On top of that Google also gives you a few concrete tips on how to design your favicon:
Here are the technical requirements for your submission:
- resolution: 16 pixel x 16 pixel image
- format: .png, .gif, or .ico
- size: 5 KB
- transparency: 32 bit alpha transparency
After hundreds of iterations, our design team reached the following insight: creating a favicon is really difficult. Here is some of the related wisdom we’ve acquired that might help you create your own successful design.
- Make the shape and profile visible. We’ve found that semi-transparent graphics, specifically 32-bit alpha transparency, work best. Incorporate some or all of the letters in “Google.”
- Utilize the primary colors that are used in the Google logo. We’ve found that monochromatic designs tend to work best with blue; yellow is too light and doesn’t provide enough contrast, and red looks like an error.
- Avoid being product specific. The favicon should apply well to many different Google products and devices (e.g., mobile, PC).
- Be timeless. The favicon shouldn’t date itself or be time-specific. Send us a design that you think will last.

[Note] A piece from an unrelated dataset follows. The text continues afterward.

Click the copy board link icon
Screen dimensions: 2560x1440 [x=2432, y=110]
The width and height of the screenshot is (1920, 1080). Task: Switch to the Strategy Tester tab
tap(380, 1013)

Future Vision by Erwin Van Lun on this article
The favicon is becoming an increasingly important element of the visual brand identity. Once a window is opened to the brand, but you’re active in a different window, often you’ll only see that site’s favicon. Furthermore the favicon is shown on many more places, like in RSS readers. And the use will only increase, for example for mobile applications for which the screens are already small and they can give you an overview of your favorite pages (brands) with their favicons.
Today the favicon is receiving relatively little attention. Too often the favicon is a shrunken version of the brand’s logo with horrific results. Because the logo isn’t designed for 16x16pixels. The earliest Google favicon was pretty strong (just the G in the typical Google colors), but maybe they deliberately chose such an ugly favicon to create some buzz.
By letting users design with them, Google increases their involvement with the brand. People feel flattered that they’re allowed to send something in at all, especially if it’s treated seriously thereafter. That person will be given eternal fame. Online-only brands like Google are at the forefront of this development.
This is how brands can involve consumers with the development of their visual brand identity. Now for something as small as the favicon, but in the long term also with other elements. Logo not excepting. The head office will facilitate rather than dictate. It’s part of the brand coming out: the decay of barriers between producer and consumer that every brand has to deal with and has to find a good mode for.